▶ Problem to solve: Give back every line of the data, word for word.

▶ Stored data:

"""

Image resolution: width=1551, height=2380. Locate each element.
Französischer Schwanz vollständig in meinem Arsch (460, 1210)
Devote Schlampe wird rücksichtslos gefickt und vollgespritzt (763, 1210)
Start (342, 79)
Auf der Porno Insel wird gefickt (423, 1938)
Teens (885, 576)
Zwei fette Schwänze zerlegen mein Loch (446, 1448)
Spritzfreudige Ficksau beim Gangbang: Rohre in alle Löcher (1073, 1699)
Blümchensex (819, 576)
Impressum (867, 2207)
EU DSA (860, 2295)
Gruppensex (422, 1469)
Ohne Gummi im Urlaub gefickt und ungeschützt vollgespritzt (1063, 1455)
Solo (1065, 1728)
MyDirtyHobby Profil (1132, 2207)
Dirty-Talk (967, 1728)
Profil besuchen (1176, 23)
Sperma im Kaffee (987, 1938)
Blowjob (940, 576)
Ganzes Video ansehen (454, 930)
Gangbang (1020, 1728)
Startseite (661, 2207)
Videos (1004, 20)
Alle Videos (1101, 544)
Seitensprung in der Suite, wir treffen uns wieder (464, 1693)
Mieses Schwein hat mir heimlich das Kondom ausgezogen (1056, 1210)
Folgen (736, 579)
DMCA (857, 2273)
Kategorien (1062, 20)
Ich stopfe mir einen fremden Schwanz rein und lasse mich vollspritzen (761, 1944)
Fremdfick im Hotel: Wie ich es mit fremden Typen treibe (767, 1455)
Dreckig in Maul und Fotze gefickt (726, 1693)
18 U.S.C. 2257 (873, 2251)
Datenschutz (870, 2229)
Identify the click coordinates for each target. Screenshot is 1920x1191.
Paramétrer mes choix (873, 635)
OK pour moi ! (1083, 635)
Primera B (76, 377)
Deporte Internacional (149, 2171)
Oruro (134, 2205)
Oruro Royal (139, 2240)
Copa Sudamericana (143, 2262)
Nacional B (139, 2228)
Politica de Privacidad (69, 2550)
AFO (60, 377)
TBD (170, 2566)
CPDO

"""

▶ Exercise response:
Image resolution: width=1551, height=2380. Locate each element.
Französischer Schwanz vollständig in meinem Arsch (460, 1210)
Devote Schlampe wird rücksichtslos gefickt und vollgespritzt (763, 1210)
Start (342, 79)
Auf der Porno Insel wird gefickt (423, 1938)
Teens (885, 576)
Zwei fette Schwänze zerlegen mein Loch (446, 1448)
Spritzfreudige Ficksau beim Gangbang: Rohre in alle Löcher (1073, 1699)
Blümchensex (819, 576)
Impressum (867, 2207)
EU DSA (860, 2295)
Gruppensex (422, 1469)
Ohne Gummi im Urlaub gefickt und ungeschützt vollgespritzt (1063, 1455)
Solo (1065, 1728)
MyDirtyHobby Profil (1132, 2207)
Dirty-Talk (967, 1728)
Profil besuchen (1176, 23)
Sperma im Kaffee (987, 1938)
Blowjob (940, 576)
Ganzes Video ansehen (454, 930)
Gangbang (1020, 1728)
Startseite (661, 2207)
Videos (1004, 20)
Alle Videos (1101, 544)
Seitensprung in der Suite, wir treffen uns wieder (464, 1693)
Mieses Schwein hat mir heimlich das Kondom ausgezogen (1056, 1210)
Folgen (736, 579)
DMCA (857, 2273)
Kategorien (1062, 20)
Ich stopfe mir einen fremden Schwanz rein und lasse mich vollspritzen (761, 1944)
Fremdfick im Hotel: Wie ich es mit fremden Typen treibe (767, 1455)
Dreckig in Maul und Fotze gefickt (726, 1693)
18 U.S.C. 2257 (873, 2251)
Datenschutz (870, 2229)
Identify the click coordinates for each target. Screenshot is 1920x1191.
Paramétrer mes choix (873, 635)
OK pour moi ! (1083, 635)
Primera B (76, 377)
Deporte Internacional (149, 2171)
Oruro (134, 2205)
Oruro Royal (139, 2240)
Copa Sudamericana (143, 2262)
Nacional B (139, 2228)
Politica de Privacidad (69, 2550)
AFO (60, 377)
TBD (170, 2566)
CPDO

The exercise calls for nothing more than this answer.